Non tepidum ad solem pennas in littore pandunt
Dilectae Thetidi alcyones.[76 - Not to the Sun’s warmth there upon the shoreDo halcyons dear to Thetis ope their wings.– Georg. i. 398.]

That the ‘alcyon’ of these two passages is to be identified with our Kingfisher, which is still an Italian bird, and the only one of its kind, I can have no reasonable doubt; for Pliny’s description of the bird is too exact to be mistaken. “It is,” he says, “a little larger than a sparrow, of a blue-green colour (colore cyaneo), red in the under parts, having some white feathers close to its neck, and a long thin bill.” This description, it is true, is copied almost word for word from Aristotle, the only exception being the allusion to the white feathers on the side of the neck, which are a well-known feature in the Kingfisher.[77 - This exception is singular, as Pliny seems to depend on Aristotle for everything else which he tells about the bird. I am inclined to think that in this case Pliny must have supplemented his master’s account from his own observation. He had a villa on the bay of Naples, which bay was probably the ‘littus’ referred to by Virgil; and both may here have seen the bird on the shore.] Whether both were thinking of the same bird it is impossible to decide; but that Pliny was describing our Kingfisher, and believed Aristotle to have done so in the passage he copied, it is almost unreasonable to doubt.

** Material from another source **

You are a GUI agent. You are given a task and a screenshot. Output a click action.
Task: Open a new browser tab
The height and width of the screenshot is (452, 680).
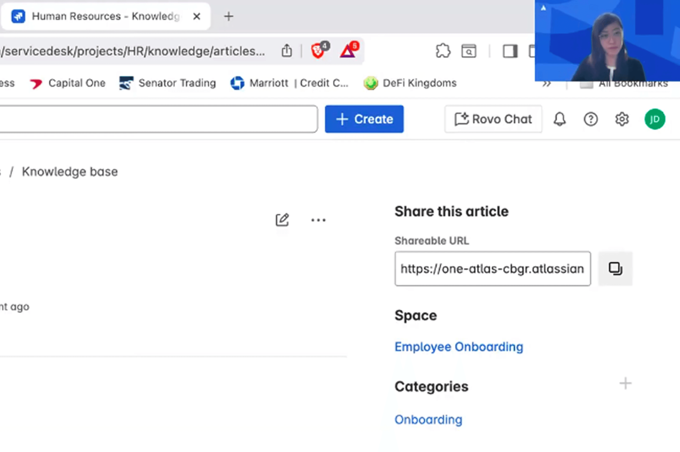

It is, however, an open question whether the bird ordinarily known to the Greeks as ἀλκυὼν is to be identified with the Kingfisher. The greatest living authority on the birds of the Levant, Canon Tristram of Durham, tells me that he has convinced himself that it is not the Kingfisher, but the Tern or Sea-swallow: a rare coin of Eretria led him to this conclusion, on which a Tern is figured, sitting on the back of a cow.[78 - I have seen a photograph of this coin, and satisfied myself that the bird was meant for a Tern. But I have so far been unable to discover any connection between Eretria and the ἀλκυὼν. Sundevall is confident that Aristotle’s bird is the Kingfisher.] And it must be allowed that the Greeks seem to have thought of their ἀλκυὼν as a sea bird no less than as a river bird. Aristotle remarks that it goes up rivers, but he seems to have thought of it mainly as a sea bird, and a well-known passage in the seventh Idyll of Theocritus appears to bear him out. But I am not here specially concerned with Greek ornithology, and what Virgil says of the alcyon piping and pluming himself on the shore is perfectly consistent with the habits of the bird. I have myself seen it on the coast of Dorset, “pennas in littore pandens,” and taking flight over a bay full half a mile in width. A greater difficulty lies in the alleged vocal powers of the bird; they sing, Pliny tells us, in the reeds, and Virgil’s alcyon makes the shore echo with his voice. The Kingfisher, so far as I know, is a silent bird except when disturbed; he will then utter a shrill pipe as he flies away. But I am quite at a loss to explain his singing, except by supposing that this was one of several curious delusions that had gathered round a curious bird.[79 - E.g. Aristotle gives, and Pliny copies from him, an extraordinary account of the nest and eggs. N. H. ix. 14. See Note C (#pgepubid00008), at end of volume.]